As someone whose journey in India’s retail landscape started way back in the 70s, MD Titan Company Limited, Bhaskar Bhat, says that things have transformed significantly in retail…
The mills of erstwhile Bombay is where the idea of selling products in retail chains was first born in India. While textile players mastered this concept, manufacturers from other industries soon followed suit. This was the era of slow and steady progress as India continued to be a closed economy with License Raj and limited or no foreign direct and foreign institutional investment.
With liberalisation in the 90s, things changed for good. Towards the end of this decade, struggling to make an impression in an age where local kiranas and mom-and-pop stores dominated, seeds of the mall culture were sown in Delhi and Mumbai. Soon, this wave spread to other cities, including Kolkata, Chennai, Pune and Hyderabad, among others.

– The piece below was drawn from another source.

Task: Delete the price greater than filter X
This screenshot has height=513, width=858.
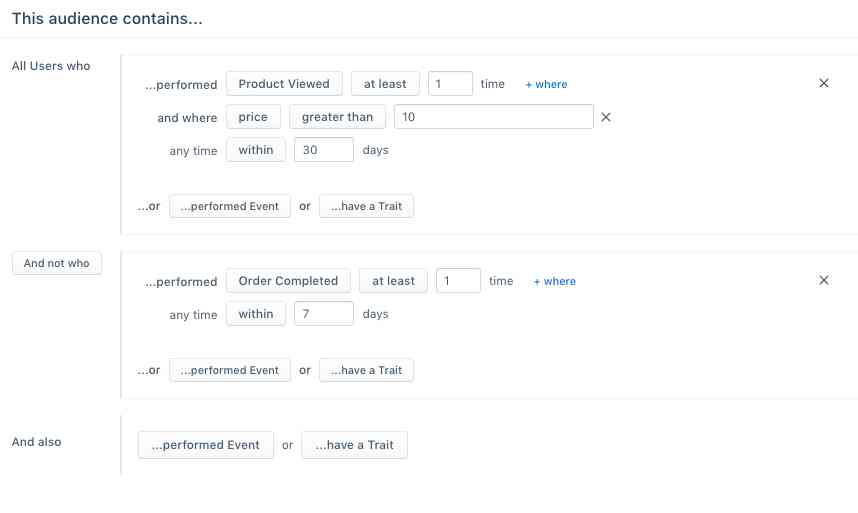Action: pyautogui.click(x=606, y=117)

By 2021, India will be the youngest nation with 64 per cent of its population in the working age group of 20-35 years. By default, this section of the population will also be the biggest consumer base for any business including retail.
A recent report by Boston Consulting Group (BCG) indicated there will be three times increase in average household income from $6.393 in 2010 to $18,448 in 2020. Rising incomes, urbanisation and attitudinal shifts will ensure exponential future growth in the retail space.
Even with higher FDI limits allowed in multi-brand retail stores, growth in India’s retail sector will continue to be driven largely by domestic funding. Additionally, over the last few years, e-commerce companies have left a mark by altering India’s retail landscape.
According to a study conducted by Google and AT Kearney, about 25 per cent of the total organised retail sales by 2020 will be contributed by the online channel. The report titled ‘Digital Retail 2020’ says that online shopping in India will reach a gross merchandising value (GMV) of $60 billion by the end of 2020.
Expansion of mobile infrastructure and integration of mobile payment gateways have pushed fence sitters to jump to the online shopping bandwagon.
The report also predicts that the total number of online shoppers will grow to 175 million and about 33 per cent customers will drive two-thirds of total shopping. Initially, businesses, which thrived on networks of physical stores criticised the new crop behind startups for backing unviable business models. The backlash ebbed as players in online retail managed to attract multiple rounds of funding from private equity companies.
The good thing is today there seems to be a correction in the overall retail landscape. Here’s how: traditional businesses have understood the importance of online shopping for Indian consumers and adopted an Omnichannel strategy. They are also going an extra mile to elevate the in-store experience with the help of technologies like virtual and augmented reality.
Giving up the madness of offering massive discounts – a major reason why books of many e-commerce companies are in red – online players are exploring differentiated partnerships with brick-and-mortar retailers.
Both, online and offline retailers have realised the importance of ‘experience’. While physical stores are doing this by creating a high-tech retail experience, some online players have invested in large-format centres recently where customers, after looking at the product, have the option of placing the order online. Eventually every player wants to connect with customers when attention spans and dwell time are at an all-time low.
Phygital, which is all about blending the physical and digital to create an ecosystem between the brand and consumer across the two worlds, is the biggest reality that must be embraced by established and new businesses. Today, customers are not loyal to any channel – online or offline – and they expect a seamless experience. Today, a customer can both shop in the store or online, and get delivery of products at home or in the store nearest to them. With more than 1300 outlets across the country, Titan Company Limited is creating unique retail experiences for its customers in different age groups. Our online destination for all Titan products, titan.co.in, further adds to our journey towards improved margins and, more importantly, help us grow our presence as a lifestyle company.
The future definitely lies in the direction of Omnichannel retailing, providing companies with both the unrivalled reach of the internet as well as the opportunity to offer after-sales services such as exchange and return of goods through their brick-and-mortar stores. With evolving consumer preferences, the players that can offer a touch point anywhere, anytime will be the ones to reap the best rewards.